This is tricky and it also depends on level of compatibility you want.

You might remove the field (and thus remove it from primary constructor), but also create a deprecated constructor with the old signature. Plus you'll need a similar apply method on the companion object. The problem is, it is going to break pattern matching for the case class (unless you override unapply). Maybe you find it reasonable, maybe not. And, if you don't want to break readers, you'll also have to implement a deprecated getter stub. (It is however questionable what value to return.)

A more conservative approach: Deprecate the primary constructor, create a secondary (non-deprecated) constructor without the value. Also, deprecate the field. This seems to work OK and it does not break unapply method. It seems to raise deprecated warnings as you would want, except the definition also raises a deprecation warning.
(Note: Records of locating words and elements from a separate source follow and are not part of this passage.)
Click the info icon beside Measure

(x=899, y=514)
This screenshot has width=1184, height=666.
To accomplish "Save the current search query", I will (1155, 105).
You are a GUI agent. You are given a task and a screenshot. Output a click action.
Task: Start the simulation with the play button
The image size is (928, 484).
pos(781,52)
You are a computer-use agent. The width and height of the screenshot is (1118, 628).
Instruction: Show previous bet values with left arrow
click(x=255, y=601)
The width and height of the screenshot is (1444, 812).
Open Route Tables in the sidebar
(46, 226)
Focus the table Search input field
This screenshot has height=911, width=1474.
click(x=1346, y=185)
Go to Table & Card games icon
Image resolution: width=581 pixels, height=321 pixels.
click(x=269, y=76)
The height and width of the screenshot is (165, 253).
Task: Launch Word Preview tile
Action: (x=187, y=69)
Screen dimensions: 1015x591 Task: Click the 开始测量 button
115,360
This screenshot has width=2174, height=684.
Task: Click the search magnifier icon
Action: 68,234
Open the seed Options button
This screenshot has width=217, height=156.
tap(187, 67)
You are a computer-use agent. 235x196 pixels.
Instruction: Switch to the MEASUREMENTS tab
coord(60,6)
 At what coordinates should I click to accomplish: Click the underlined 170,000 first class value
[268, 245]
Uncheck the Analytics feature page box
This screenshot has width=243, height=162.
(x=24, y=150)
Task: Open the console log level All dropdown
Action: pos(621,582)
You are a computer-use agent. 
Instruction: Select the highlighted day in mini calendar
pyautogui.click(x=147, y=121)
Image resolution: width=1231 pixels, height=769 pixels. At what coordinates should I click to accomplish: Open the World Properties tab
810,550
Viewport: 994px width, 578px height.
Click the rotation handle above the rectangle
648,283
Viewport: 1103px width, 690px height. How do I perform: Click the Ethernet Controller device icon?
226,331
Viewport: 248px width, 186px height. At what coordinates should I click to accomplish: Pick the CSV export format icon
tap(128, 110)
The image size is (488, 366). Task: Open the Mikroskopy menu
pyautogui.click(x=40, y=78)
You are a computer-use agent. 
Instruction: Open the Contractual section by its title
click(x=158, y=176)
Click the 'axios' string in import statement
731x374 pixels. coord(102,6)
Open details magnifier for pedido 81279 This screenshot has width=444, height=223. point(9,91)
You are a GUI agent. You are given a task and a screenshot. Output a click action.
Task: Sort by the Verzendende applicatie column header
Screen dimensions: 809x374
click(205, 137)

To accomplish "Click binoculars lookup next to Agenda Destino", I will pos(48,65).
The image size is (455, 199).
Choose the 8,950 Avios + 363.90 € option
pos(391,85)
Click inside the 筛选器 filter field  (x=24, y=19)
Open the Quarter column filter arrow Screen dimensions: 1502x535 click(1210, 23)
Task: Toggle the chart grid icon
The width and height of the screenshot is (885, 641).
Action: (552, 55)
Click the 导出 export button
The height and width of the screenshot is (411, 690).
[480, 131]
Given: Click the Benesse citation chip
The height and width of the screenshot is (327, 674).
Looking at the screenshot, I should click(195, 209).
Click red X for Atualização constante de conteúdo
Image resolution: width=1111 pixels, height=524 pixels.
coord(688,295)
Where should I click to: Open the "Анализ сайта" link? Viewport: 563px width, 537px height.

See this snippet:

case class Foo @deprecated() (x: String, @deprecated y: Int){
  def this(x: String) = this(x, 0)
}

object Foo {
  def apply(x: String) = new Foo(x)
}

println((new Foo("x")).x)
println((new Foo("x", 66)).x)
println((Foo("x")).x)
println((Foo("x", 66)).x)

println((new Foo("x")).y)
println((new Foo("x", 66)).y)
println((Foo("x")).y)
println((Foo("x", 66)).y)

Unfortunately, there is no @SuppressWarning.

Of course, adjust parameters for @deprecated as you need.